It is a well-known fact that what people perceive to be the truth is their reality. When they witness bad service or experience bad service firsthand, they generally perceive the incident as something negative and it influences their opinion of future interactions. According to Weingand, “Among the library’s customers, emotion is generally felt as a variation of anger or frustration.”7 Weingand believes that these twelve common interactions between the library and its customers that can produce these frustrations:
1. Customer is unable to locate materials or information.
2. Telephone is not answered promptly when customer calls.
3. Length of time until a reserved material is available seems too long.
4. Library staff is not friendly or helpful.
5. Library staff appears to be busy or unapproachable.
6. Parking is not available nearby.
7. Line at check-out is too long.
8. Librarian is not available to assist in locating material or information.
9. Customers are notified at inopportune times that requested items have arrived.
10. Library staff interpret policies literally and display a lack of flexibility.
11. Library hours are not convenient.
12. Customer must wait at the service desk while staff answers telephone.8
The above list, however, can be extended to include the following:
13. Customer is unable to maneuver through the library website.
14. Chat service technology does not work correctly and drops customers.
15. Library is too noisy.
16. Electronic material indicates availability but when tested is not available.
17. Electronic book and database layouts are not standardized making, it difficult to navigate between one technology and another.

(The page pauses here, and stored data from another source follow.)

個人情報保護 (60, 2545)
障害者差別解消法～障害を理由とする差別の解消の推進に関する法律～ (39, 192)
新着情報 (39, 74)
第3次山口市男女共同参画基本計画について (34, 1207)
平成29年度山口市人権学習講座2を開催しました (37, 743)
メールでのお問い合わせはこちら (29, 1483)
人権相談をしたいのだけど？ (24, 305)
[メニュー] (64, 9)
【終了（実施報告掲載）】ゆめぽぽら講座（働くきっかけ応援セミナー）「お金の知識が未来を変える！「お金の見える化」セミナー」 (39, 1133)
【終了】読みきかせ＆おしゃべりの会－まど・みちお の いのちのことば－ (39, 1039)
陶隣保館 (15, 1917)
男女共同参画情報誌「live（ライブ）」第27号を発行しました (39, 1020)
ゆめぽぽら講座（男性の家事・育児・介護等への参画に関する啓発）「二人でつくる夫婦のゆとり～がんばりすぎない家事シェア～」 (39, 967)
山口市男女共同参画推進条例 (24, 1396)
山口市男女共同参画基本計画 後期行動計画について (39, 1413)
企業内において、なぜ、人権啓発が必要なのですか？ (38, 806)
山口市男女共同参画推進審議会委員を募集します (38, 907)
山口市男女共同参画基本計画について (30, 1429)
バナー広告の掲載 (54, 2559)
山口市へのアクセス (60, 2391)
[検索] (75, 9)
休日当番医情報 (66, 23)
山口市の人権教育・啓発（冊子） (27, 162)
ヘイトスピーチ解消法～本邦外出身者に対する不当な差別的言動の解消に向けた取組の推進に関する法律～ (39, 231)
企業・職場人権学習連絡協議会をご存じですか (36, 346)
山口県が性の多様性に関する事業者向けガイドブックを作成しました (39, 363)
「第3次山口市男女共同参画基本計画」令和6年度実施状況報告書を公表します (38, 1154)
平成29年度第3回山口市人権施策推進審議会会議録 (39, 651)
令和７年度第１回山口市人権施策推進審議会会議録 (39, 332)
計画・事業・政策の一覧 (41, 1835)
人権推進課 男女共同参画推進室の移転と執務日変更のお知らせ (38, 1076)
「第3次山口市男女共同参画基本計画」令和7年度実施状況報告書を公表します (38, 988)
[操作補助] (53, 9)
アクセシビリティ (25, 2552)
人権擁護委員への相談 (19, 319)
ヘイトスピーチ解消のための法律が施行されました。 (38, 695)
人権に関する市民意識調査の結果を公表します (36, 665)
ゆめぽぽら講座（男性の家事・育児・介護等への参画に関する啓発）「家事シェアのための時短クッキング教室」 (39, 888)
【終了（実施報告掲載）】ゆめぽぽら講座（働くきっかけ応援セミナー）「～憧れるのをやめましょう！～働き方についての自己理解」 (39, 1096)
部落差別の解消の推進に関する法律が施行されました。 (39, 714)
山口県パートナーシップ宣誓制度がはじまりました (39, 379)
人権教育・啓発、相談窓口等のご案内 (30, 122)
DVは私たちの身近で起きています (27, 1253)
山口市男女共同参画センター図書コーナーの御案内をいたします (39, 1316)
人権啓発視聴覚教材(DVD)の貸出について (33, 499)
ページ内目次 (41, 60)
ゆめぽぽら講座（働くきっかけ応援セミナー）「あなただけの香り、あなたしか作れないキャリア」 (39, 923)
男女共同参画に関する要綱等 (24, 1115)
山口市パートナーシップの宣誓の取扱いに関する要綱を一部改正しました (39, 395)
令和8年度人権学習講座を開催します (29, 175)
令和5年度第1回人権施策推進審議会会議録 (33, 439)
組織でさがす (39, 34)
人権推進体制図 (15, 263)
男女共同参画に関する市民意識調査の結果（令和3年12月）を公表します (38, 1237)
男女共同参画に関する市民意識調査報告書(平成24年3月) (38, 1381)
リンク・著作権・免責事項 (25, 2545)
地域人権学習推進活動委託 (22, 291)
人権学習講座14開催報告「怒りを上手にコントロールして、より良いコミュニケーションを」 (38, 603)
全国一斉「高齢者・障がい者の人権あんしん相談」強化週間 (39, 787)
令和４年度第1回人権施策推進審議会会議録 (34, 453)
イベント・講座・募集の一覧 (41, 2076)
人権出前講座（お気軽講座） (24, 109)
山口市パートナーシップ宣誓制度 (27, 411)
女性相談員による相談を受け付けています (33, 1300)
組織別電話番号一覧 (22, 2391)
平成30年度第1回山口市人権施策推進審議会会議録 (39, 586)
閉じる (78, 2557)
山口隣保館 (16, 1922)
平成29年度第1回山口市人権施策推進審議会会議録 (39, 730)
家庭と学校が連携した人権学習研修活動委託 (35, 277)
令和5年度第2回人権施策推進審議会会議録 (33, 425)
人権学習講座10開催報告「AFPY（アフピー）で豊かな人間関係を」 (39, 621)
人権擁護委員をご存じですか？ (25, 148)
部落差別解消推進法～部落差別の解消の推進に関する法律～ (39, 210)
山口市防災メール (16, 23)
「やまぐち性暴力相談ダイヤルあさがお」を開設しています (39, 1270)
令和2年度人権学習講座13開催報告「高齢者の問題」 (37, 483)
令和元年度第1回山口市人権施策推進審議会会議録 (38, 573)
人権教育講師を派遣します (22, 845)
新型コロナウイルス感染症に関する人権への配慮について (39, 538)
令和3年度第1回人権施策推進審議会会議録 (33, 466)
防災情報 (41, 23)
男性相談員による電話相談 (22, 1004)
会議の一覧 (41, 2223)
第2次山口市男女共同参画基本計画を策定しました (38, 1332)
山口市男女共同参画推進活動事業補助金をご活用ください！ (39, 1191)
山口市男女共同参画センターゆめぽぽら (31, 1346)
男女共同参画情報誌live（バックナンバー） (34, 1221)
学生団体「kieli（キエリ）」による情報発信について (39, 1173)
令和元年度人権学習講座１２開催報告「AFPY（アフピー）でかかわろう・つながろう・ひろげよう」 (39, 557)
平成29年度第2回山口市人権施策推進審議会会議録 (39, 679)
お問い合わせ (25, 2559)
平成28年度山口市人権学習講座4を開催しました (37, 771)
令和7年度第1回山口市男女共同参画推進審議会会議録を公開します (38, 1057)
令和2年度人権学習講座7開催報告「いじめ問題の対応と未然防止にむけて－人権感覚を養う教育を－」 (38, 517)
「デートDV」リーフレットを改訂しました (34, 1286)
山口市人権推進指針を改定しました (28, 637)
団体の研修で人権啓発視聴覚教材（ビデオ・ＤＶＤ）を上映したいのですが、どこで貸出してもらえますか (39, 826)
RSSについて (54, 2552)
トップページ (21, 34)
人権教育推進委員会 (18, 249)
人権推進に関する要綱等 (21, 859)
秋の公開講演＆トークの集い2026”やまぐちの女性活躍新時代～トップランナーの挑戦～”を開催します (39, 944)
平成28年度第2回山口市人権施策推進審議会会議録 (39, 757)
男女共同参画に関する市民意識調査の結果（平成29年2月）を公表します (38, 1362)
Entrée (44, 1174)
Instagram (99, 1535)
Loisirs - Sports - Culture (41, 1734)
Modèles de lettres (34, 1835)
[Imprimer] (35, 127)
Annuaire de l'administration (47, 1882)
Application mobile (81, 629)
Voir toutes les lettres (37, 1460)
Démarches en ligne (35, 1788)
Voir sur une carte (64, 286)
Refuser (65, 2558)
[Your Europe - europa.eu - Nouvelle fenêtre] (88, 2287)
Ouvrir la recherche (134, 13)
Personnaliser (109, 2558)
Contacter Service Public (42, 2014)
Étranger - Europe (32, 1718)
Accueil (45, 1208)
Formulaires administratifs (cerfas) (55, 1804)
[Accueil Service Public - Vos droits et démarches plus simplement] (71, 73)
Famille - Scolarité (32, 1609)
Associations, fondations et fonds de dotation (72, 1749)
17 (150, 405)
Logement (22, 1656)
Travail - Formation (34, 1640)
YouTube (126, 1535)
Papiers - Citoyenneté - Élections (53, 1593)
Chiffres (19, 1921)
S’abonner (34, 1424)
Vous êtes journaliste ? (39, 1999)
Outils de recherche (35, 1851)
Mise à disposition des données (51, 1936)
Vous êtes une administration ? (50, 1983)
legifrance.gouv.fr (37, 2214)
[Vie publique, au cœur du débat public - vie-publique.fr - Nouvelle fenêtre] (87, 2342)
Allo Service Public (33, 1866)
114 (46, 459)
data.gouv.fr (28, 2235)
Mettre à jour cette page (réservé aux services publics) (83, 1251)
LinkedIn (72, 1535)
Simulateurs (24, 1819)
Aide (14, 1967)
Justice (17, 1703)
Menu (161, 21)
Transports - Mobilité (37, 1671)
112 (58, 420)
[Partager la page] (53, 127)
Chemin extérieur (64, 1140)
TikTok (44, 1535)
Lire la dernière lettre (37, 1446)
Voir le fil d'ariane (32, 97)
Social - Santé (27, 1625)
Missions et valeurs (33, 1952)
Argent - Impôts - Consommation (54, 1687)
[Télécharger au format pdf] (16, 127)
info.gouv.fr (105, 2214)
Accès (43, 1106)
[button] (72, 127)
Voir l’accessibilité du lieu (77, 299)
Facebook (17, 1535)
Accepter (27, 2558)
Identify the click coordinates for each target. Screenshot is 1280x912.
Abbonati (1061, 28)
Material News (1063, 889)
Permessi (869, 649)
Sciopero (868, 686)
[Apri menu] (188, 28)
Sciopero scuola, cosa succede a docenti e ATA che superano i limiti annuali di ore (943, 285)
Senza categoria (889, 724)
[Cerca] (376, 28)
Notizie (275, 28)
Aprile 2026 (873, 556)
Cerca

No matter whether the user is an internal or external library patron, his perception becomes his reality and he has little or no desire to use or support the service again. The customer might even encourage others-—friends, family members, or colleagues—not to use the service. Think about it, when was the last time you heard positive feedback about a library? Now think about the last time you heard something negative about a library. Library patrons are more likely to voice their anger, disappointment, expectations, and frustration with a library, as well as the perceived lack of respect, than they are to praise its good service. According to Peter Hernon, this is because “satisfaction is an emotional reaction—the degree of contentment or discontentment—with a specific transaction or service encounter. Satisfaction may or may not be directly related to the performance of the library on a specific occasion. A customer can receive an answer to a query but be unsatisfied because of an upsetting or angry encounter. Conversely, although the query might remain unanswered, another customer might feel satisfied because the encounter was pleasant and the helper interested and polite.”9 Service leaders know that satisfaction with a service does not necessarily equate to quality of the service. Hernon stresses that service quality “is a global judgment relating to the superiority of a service as viewed in the context of specific statements that the library is willing to act on if customers find them of great value. The inference is that this satisfaction levels from a number of transactions or encounters that an individual experiences with a particular organization fuse to form an impression of service quality for that person. The collective experiences of many persons create an organization’s reputation for service quality.”10
Disneyland, for example, has a reputation for being the happiest place on earth. One can say that this reputation is born out of the fact that the company recognizes the need to deliver high-quality customer service while making sure that their customers not only attain what they wanted in their Disneyland vacation but also create happy memories, which create a desire to return. Service leaders know that in order to give their patrons quality service they need to ensure that the patron receives what they came to the library for and also has a good experience while in using the library services.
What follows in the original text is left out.